In April, U.S. retail sales met projections for a strong gain, while industrial output exceeded expectations, which boosted the short-term mood.

Wednesday’s data revealed Japan’s GDP contracted less than anticipated in the first quarter.

Shanghai is also getting close to the end of its long lockdown, and China’s vice-premier’s comments to IT CEOs are the latest sign that tensions are going down.

However, any positive news was tempered by Federal Reserve Chair Jerome Powell’s admonition that managing inflation would need rate hikes and potentially suffering.

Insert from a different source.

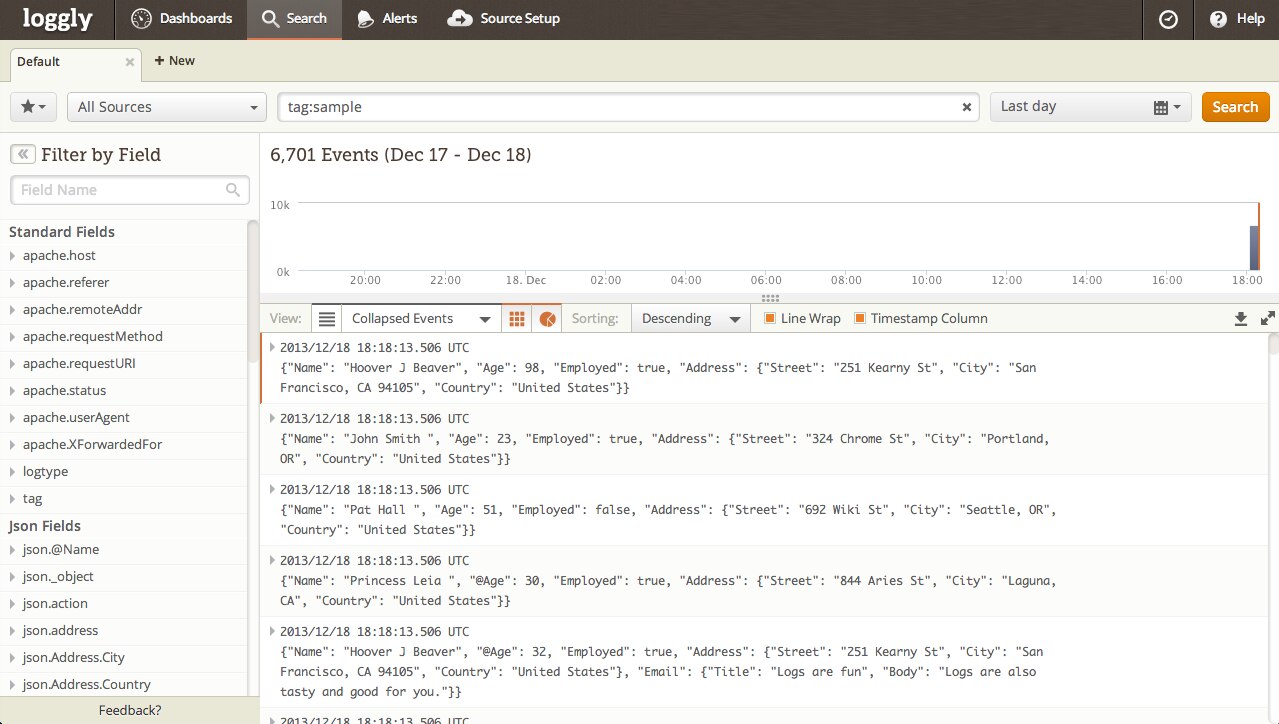Clear the search query with the X
Viewport: 1279px width, 724px height.
coord(966,107)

Investors have priced in 50 basis point rate increases in June and July, and the benchmark Fed funds rate is expected to approach 3% by the beginning of next year.

On Tuesday, Treasuries of all maturities were sold in expectation of higher interest rates, but the yield spread between short- and long-term bonds is shrinking as markets price in the possibility that this year’s rate rises could impede long-term growth.

In Asia, 10-year Treasury yields remained stable at 2.9805 percent, just below 3 percent.

As a result of the European Central Bank’s statement that a 50 basis point rate rise cannot be ruled out, European rates are also climbing.

Commodities have risen with equities this week as markets have found reasons to maintain economic optimism; however, oil fell on Tuesday and there were indications of diminishing enthusiasm on Wednesday.

Crude futures in the United States rose 1.2 percent to $113.83 per barrel.

S&P Global (NYSE:SPGI) Ratings lowered growth projections for China, the U.S., and the eurozone.

According to chief economist Paul F. Gruenwald, the global economy continues to endure a disproportionate amount of negative shocks.

“Two events have transformed the macroeconomic outlook,” he added, citing Russia’s invasion of Ukraine, which sent commodity prices soaring, and inflation, which has proven to be greater, wider, and more enduring than anticipated.